Stored records
+++

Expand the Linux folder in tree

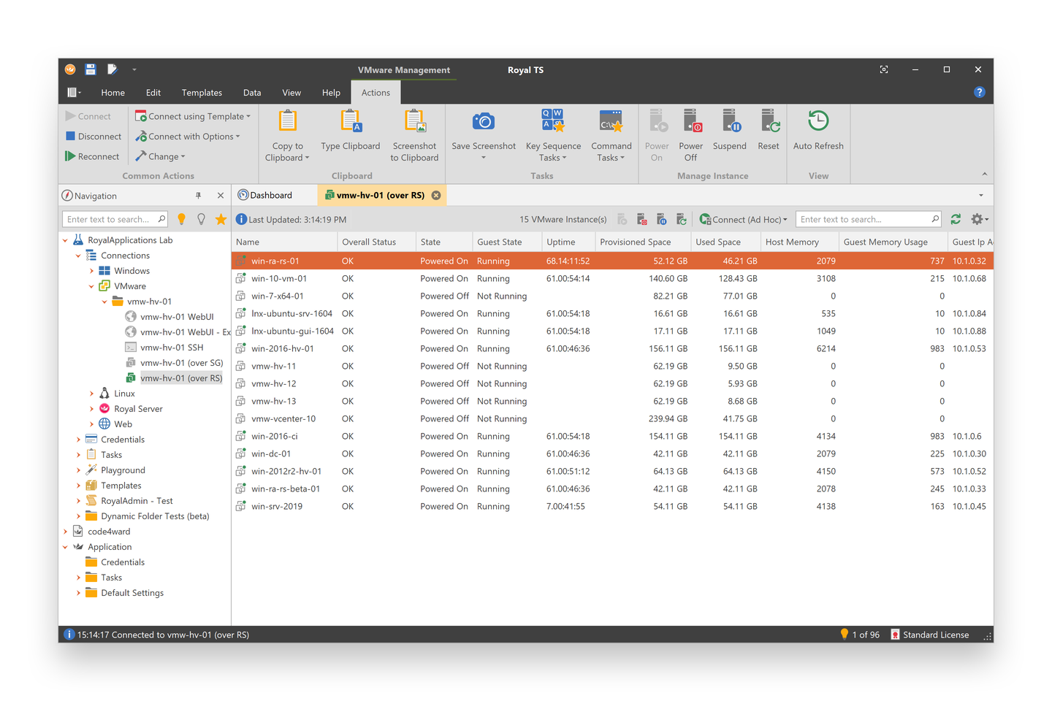91,394
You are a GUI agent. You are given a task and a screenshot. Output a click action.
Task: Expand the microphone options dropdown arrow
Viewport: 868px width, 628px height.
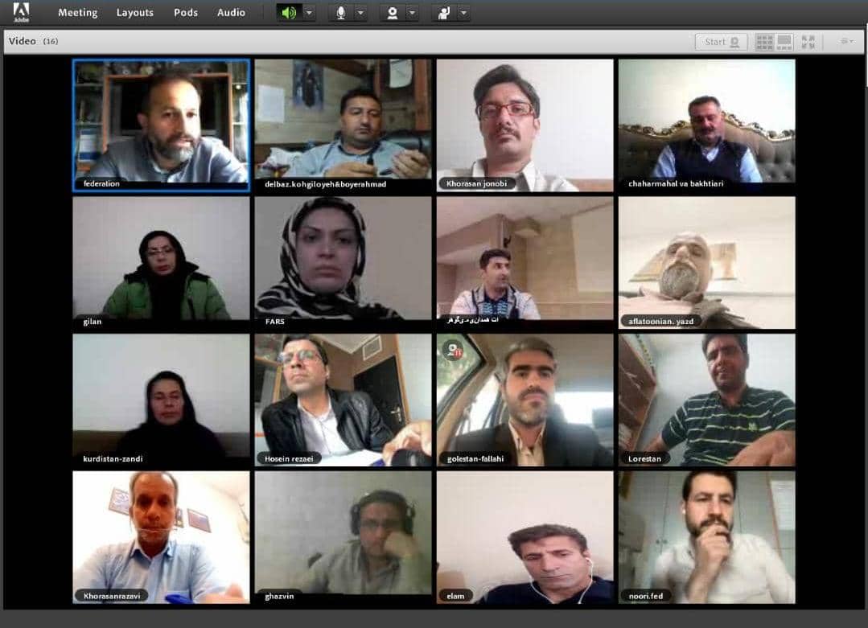360,13
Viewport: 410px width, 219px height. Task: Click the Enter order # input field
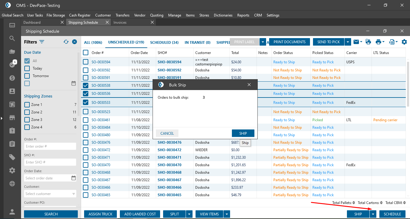pos(50,146)
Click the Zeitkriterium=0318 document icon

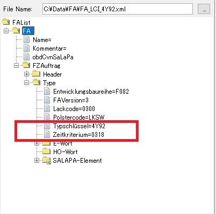[x=47, y=134]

+++

Retype each line above exactly. Leave the images out.

Expand the Linux folder in tree

91,394
You are a GUI agent. You are given a task and a screenshot. Output a click action.
Task: Expand the microphone options dropdown arrow
Viewport: 868px width, 628px height.
360,13
Viewport: 410px width, 219px height. Task: Click the Enter order # input field
pos(50,146)
Click the Zeitkriterium=0318 document icon

[x=47, y=134]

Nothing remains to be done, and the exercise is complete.